The Environmental Branding team developed a variety of displays that tell the stories of both the Milwaukee Symphony Orchestra and the Warner Theater, as well as a comprehensive signage and wayfinding system. The interior signage program utilizes an off-white, back-painted frosted acrylic to absorb and radiate ambient light. Materials and finishes were carefully considered, taking into account the historic style of the Warner Theater, the modern aesthetic of the new addition, and how both buildings will be used.
Unifying the Building Through Typography
To tie together the signage program and the branded storytelling elements, Futura was selected—a geometric, sans-serif typeface designed by Paul Renner in 1927. Its geometric forms reference the shapes and patterns seen in the architectural details of the Warner Theater. Futura is timeless and evokes the feel of the era in which it—and the Warner Theater—were designed. Custom-designed iconography mimics the style of the typeface and brings a modern feel to the signage program.

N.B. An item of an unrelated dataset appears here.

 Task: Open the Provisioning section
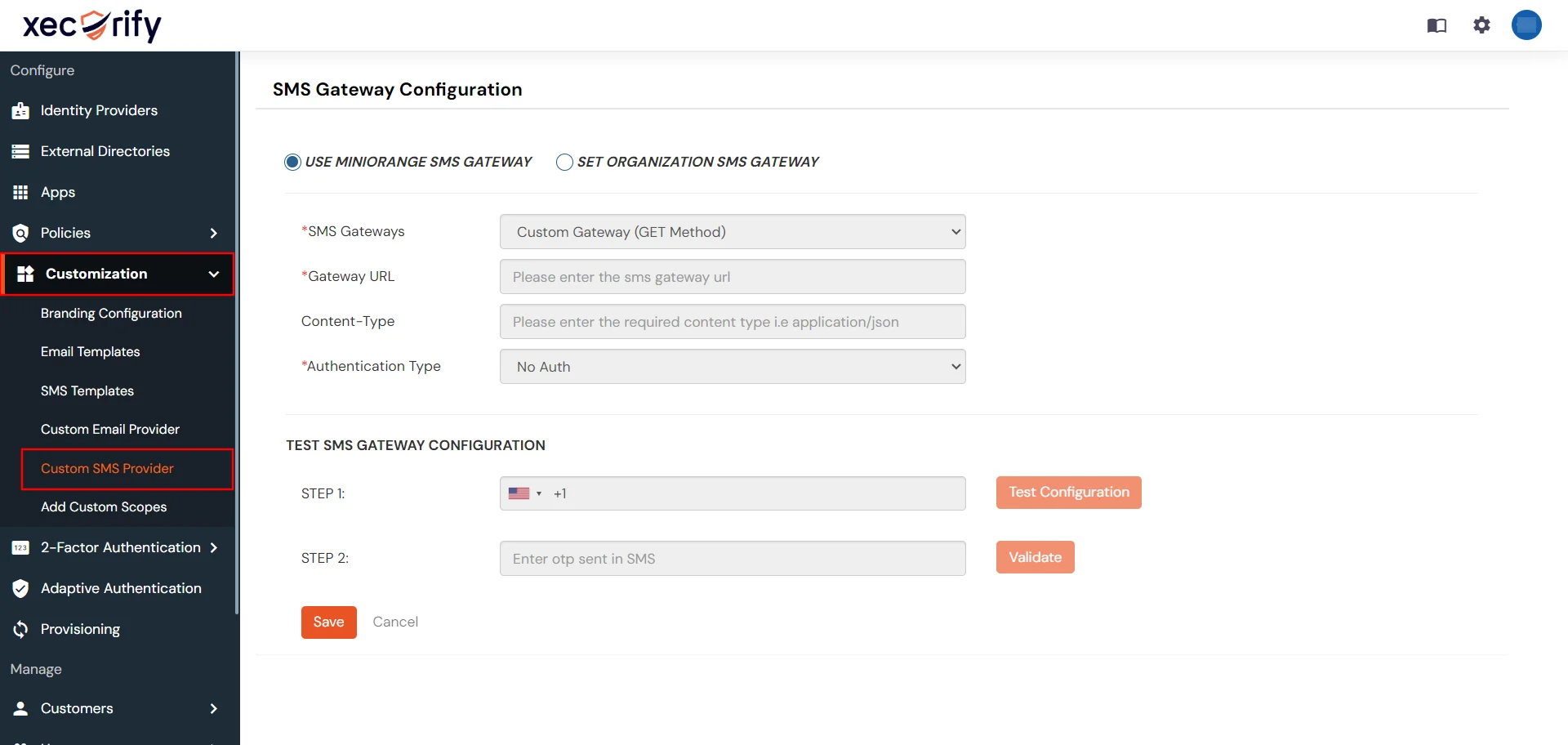click(x=80, y=629)
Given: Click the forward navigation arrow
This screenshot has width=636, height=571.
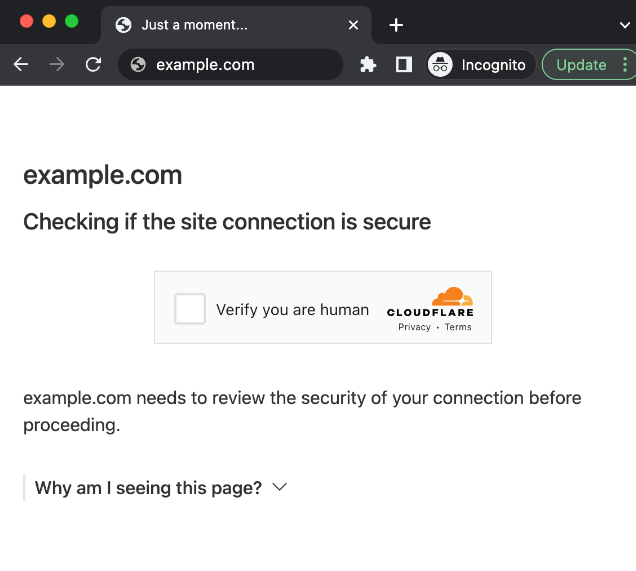Looking at the screenshot, I should click(x=57, y=65).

Celebrating 60 Years of Performances
The glass façade of the south addition is literally coded with history. Embedded in the glass is a patterned frit application listing all the composers the MSO has played in their 60-year history. Producing the artwork for this subtle yet impactful storytelling element was no small feat—the glass covers approximately 6,565 square feet of the south and east-facing façades.
Sharing Musician Stories
It was important to the MSO to tell not just the story of their organization, but of the individual artists who make up their orchestral family. On the first level of the south addition lives a colorful display composed of a series of ‘fins.’ These fins contain personalized portraits of each musician in their element—whether that be in their home garden or at their favorite cultural spot in Milwaukee—as well as a brief biography. Patrons can get to know each musician better, including their interests and hobbies outside of the theater.

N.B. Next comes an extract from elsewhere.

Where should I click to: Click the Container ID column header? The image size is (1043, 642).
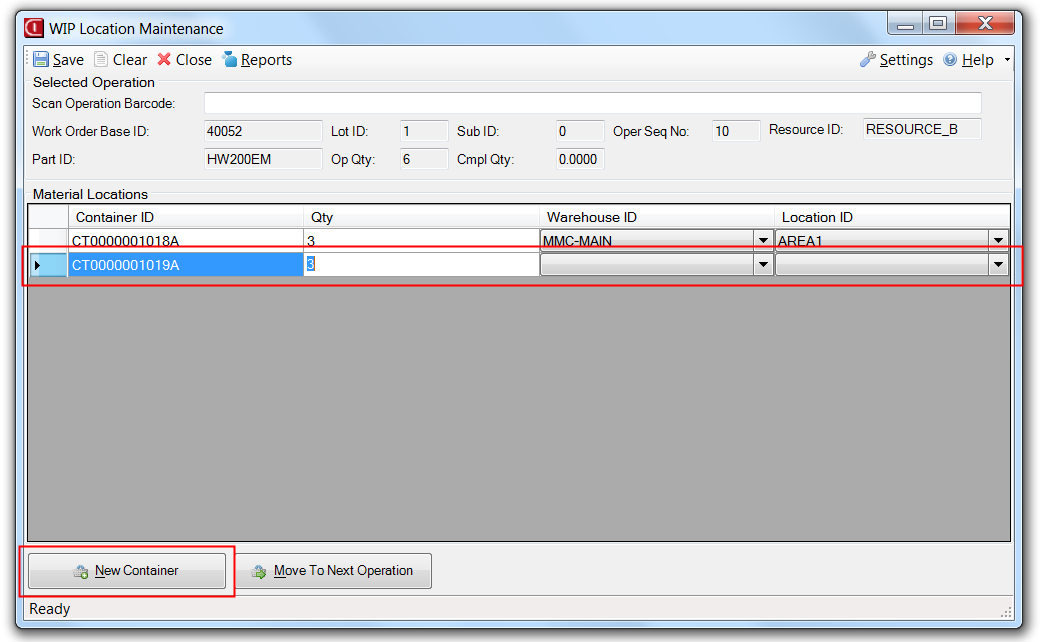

A History of Opening Nights
In the lower level of the historic building, patrons can learn about the opening night at the Warner Theater in 1931 and opening night for the Milwaukee Symphony Orchestra in 1959, as well as the grand history of Wisconsin Avenue. The Environmental Branding team designed a series of modular displays that fit within existing architectural niches in the space—a flexible design to accommodate the captivating stories and beautiful photographs in this historic exhibit.